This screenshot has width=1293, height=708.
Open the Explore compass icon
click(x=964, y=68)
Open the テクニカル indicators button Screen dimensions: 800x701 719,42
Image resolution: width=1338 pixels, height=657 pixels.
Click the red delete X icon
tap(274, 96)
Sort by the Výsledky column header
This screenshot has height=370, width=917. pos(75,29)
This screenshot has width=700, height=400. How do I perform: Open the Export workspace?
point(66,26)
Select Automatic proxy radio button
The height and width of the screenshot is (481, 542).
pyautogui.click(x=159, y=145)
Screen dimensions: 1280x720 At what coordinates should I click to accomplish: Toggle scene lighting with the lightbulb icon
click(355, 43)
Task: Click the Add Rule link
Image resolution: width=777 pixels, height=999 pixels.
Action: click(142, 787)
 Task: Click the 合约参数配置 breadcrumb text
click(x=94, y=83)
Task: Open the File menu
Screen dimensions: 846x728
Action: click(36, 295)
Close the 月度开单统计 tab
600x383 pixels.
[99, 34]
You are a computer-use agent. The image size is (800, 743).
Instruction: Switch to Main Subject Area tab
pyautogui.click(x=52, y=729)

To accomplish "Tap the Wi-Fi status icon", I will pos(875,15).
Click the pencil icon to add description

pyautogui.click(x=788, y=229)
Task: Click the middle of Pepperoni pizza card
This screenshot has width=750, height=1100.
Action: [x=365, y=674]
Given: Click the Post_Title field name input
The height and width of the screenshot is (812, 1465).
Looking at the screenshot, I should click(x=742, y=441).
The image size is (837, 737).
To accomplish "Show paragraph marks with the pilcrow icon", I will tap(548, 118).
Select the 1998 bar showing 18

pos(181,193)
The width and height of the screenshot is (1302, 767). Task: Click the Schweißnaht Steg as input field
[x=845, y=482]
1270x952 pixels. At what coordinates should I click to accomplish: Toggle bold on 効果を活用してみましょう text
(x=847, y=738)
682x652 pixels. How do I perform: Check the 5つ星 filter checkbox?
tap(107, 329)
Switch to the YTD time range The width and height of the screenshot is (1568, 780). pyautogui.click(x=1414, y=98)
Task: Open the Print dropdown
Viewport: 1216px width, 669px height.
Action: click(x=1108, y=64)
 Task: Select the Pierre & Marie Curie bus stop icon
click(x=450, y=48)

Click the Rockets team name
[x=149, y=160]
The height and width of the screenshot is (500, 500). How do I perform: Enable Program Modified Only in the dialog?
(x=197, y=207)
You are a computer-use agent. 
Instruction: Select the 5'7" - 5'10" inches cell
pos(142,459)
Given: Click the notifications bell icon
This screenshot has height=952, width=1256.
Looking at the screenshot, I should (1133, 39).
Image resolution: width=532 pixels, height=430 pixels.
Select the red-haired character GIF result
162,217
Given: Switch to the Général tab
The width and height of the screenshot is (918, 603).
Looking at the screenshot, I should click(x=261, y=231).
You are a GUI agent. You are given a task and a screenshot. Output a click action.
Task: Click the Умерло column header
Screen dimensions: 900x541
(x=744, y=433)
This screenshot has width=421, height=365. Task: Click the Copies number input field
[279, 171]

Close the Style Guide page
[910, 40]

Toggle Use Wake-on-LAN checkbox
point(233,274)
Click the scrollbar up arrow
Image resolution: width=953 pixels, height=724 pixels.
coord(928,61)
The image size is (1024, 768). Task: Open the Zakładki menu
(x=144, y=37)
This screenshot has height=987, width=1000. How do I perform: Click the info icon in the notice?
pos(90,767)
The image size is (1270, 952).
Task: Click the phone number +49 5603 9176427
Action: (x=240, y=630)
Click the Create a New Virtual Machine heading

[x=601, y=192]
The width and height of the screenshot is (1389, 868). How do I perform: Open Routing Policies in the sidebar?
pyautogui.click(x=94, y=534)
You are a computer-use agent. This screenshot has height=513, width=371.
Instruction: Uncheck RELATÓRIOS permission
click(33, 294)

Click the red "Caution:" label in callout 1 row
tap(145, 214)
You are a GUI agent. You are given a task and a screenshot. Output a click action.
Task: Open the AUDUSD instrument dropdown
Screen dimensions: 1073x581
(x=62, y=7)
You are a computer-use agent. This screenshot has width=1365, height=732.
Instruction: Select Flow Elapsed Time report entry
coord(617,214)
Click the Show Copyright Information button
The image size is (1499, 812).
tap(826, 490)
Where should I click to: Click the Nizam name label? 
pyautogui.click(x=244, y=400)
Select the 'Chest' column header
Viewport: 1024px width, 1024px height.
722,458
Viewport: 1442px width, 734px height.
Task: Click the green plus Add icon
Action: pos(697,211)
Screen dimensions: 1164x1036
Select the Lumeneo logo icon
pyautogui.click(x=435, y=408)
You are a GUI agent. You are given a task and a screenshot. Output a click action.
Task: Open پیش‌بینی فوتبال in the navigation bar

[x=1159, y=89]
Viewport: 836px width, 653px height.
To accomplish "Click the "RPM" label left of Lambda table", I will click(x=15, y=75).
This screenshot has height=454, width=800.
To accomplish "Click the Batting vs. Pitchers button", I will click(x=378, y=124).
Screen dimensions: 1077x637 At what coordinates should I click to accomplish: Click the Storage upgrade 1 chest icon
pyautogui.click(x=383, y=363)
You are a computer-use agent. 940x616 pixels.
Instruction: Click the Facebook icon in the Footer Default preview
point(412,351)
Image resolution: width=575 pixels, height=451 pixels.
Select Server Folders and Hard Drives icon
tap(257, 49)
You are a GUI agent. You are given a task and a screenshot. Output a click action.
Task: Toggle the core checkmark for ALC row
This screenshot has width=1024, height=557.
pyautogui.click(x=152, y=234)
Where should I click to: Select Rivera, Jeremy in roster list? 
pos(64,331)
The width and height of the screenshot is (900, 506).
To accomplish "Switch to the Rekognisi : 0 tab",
────────────────
→ WHAT THE TASK REQUIRES:
Complete, exact output of the records is expected.

→ RESPONSE:
This screenshot has width=1293, height=708.
Open the Explore compass icon
click(x=964, y=68)
Open the テクニカル indicators button Screen dimensions: 800x701 719,42
Image resolution: width=1338 pixels, height=657 pixels.
Click the red delete X icon
tap(274, 96)
Sort by the Výsledky column header
This screenshot has height=370, width=917. pos(75,29)
This screenshot has width=700, height=400. How do I perform: Open the Export workspace?
point(66,26)
Select Automatic proxy radio button
The height and width of the screenshot is (481, 542).
pyautogui.click(x=159, y=145)
Screen dimensions: 1280x720 At what coordinates should I click to accomplish: Toggle scene lighting with the lightbulb icon
click(355, 43)
Task: Click the Add Rule link
Image resolution: width=777 pixels, height=999 pixels.
Action: click(142, 787)
 Task: Click the 合约参数配置 breadcrumb text
click(x=94, y=83)
Task: Open the File menu
Screen dimensions: 846x728
Action: click(36, 295)
Close the 月度开单统计 tab
600x383 pixels.
[99, 34]
You are a computer-use agent. The image size is (800, 743).
Instruction: Switch to Main Subject Area tab
pyautogui.click(x=52, y=729)

To accomplish "Tap the Wi-Fi status icon", I will pos(875,15).
Click the pencil icon to add description

pyautogui.click(x=788, y=229)
Task: Click the middle of Pepperoni pizza card
This screenshot has width=750, height=1100.
Action: [x=365, y=674]
Given: Click the Post_Title field name input
The height and width of the screenshot is (812, 1465).
Looking at the screenshot, I should click(x=742, y=441).
The image size is (837, 737).
To accomplish "Show paragraph marks with the pilcrow icon", I will tap(548, 118).
Select the 1998 bar showing 18

pos(181,193)
The width and height of the screenshot is (1302, 767). Task: Click the Schweißnaht Steg as input field
[x=845, y=482]
1270x952 pixels. At what coordinates should I click to accomplish: Toggle bold on 効果を活用してみましょう text
(x=847, y=738)
682x652 pixels. How do I perform: Check the 5つ星 filter checkbox?
tap(107, 329)
Switch to the YTD time range The width and height of the screenshot is (1568, 780). pyautogui.click(x=1414, y=98)
Task: Open the Print dropdown
Viewport: 1216px width, 669px height.
Action: click(x=1108, y=64)
 Task: Select the Pierre & Marie Curie bus stop icon
click(x=450, y=48)

Click the Rockets team name
[x=149, y=160]
The height and width of the screenshot is (500, 500). How do I perform: Enable Program Modified Only in the dialog?
(x=197, y=207)
You are a computer-use agent. 
Instruction: Select the 5'7" - 5'10" inches cell
pos(142,459)
Given: Click the notifications bell icon
This screenshot has height=952, width=1256.
Looking at the screenshot, I should (1133, 39).
Image resolution: width=532 pixels, height=430 pixels.
Select the red-haired character GIF result
162,217
Given: Switch to the Général tab
The width and height of the screenshot is (918, 603).
Looking at the screenshot, I should click(x=261, y=231).
You are a GUI agent. You are given a task and a screenshot. Output a click action.
Task: Click the Умерло column header
Screen dimensions: 900x541
(x=744, y=433)
This screenshot has width=421, height=365. Task: Click the Copies number input field
[279, 171]

Close the Style Guide page
[910, 40]

Toggle Use Wake-on-LAN checkbox
point(233,274)
Click the scrollbar up arrow
Image resolution: width=953 pixels, height=724 pixels.
coord(928,61)
The image size is (1024, 768). Task: Open the Zakładki menu
(x=144, y=37)
This screenshot has height=987, width=1000. How do I perform: Click the info icon in the notice?
pos(90,767)
The image size is (1270, 952).
Task: Click the phone number +49 5603 9176427
Action: (x=240, y=630)
Click the Create a New Virtual Machine heading

[x=601, y=192]
The width and height of the screenshot is (1389, 868). How do I perform: Open Routing Policies in the sidebar?
pyautogui.click(x=94, y=534)
You are a computer-use agent. This screenshot has height=513, width=371.
Instruction: Uncheck RELATÓRIOS permission
click(33, 294)

Click the red "Caution:" label in callout 1 row
tap(145, 214)
You are a GUI agent. You are given a task and a screenshot. Output a click action.
Task: Open the AUDUSD instrument dropdown
Screen dimensions: 1073x581
(x=62, y=7)
You are a computer-use agent. This screenshot has width=1365, height=732.
Instruction: Select Flow Elapsed Time report entry
coord(617,214)
Click the Show Copyright Information button
The image size is (1499, 812).
tap(826, 490)
Where should I click to: Click the Nizam name label? 
pyautogui.click(x=244, y=400)
Select the 'Chest' column header
Viewport: 1024px width, 1024px height.
722,458
Viewport: 1442px width, 734px height.
Task: Click the green plus Add icon
Action: pos(697,211)
Screen dimensions: 1164x1036
Select the Lumeneo logo icon
pyautogui.click(x=435, y=408)
You are a GUI agent. You are given a task and a screenshot. Output a click action.
Task: Open پیش‌بینی فوتبال in the navigation bar

[x=1159, y=89]
Viewport: 836px width, 653px height.
To accomplish "Click the "RPM" label left of Lambda table", I will click(x=15, y=75).
This screenshot has height=454, width=800.
To accomplish "Click the Batting vs. Pitchers button", I will click(x=378, y=124).
Screen dimensions: 1077x637 At what coordinates should I click to accomplish: Click the Storage upgrade 1 chest icon
pyautogui.click(x=383, y=363)
You are a computer-use agent. 940x616 pixels.
Instruction: Click the Facebook icon in the Footer Default preview
point(412,351)
Image resolution: width=575 pixels, height=451 pixels.
Select Server Folders and Hard Drives icon
tap(257, 49)
You are a GUI agent. You are given a task and a screenshot. Output a click action.
Task: Toggle the core checkmark for ALC row
This screenshot has width=1024, height=557.
pyautogui.click(x=152, y=234)
Where should I click to: Select Rivera, Jeremy in roster list? 
pos(64,331)
The width and height of the screenshot is (900, 506).
To accomplish "Switch to the Rekognisi : 0 tab",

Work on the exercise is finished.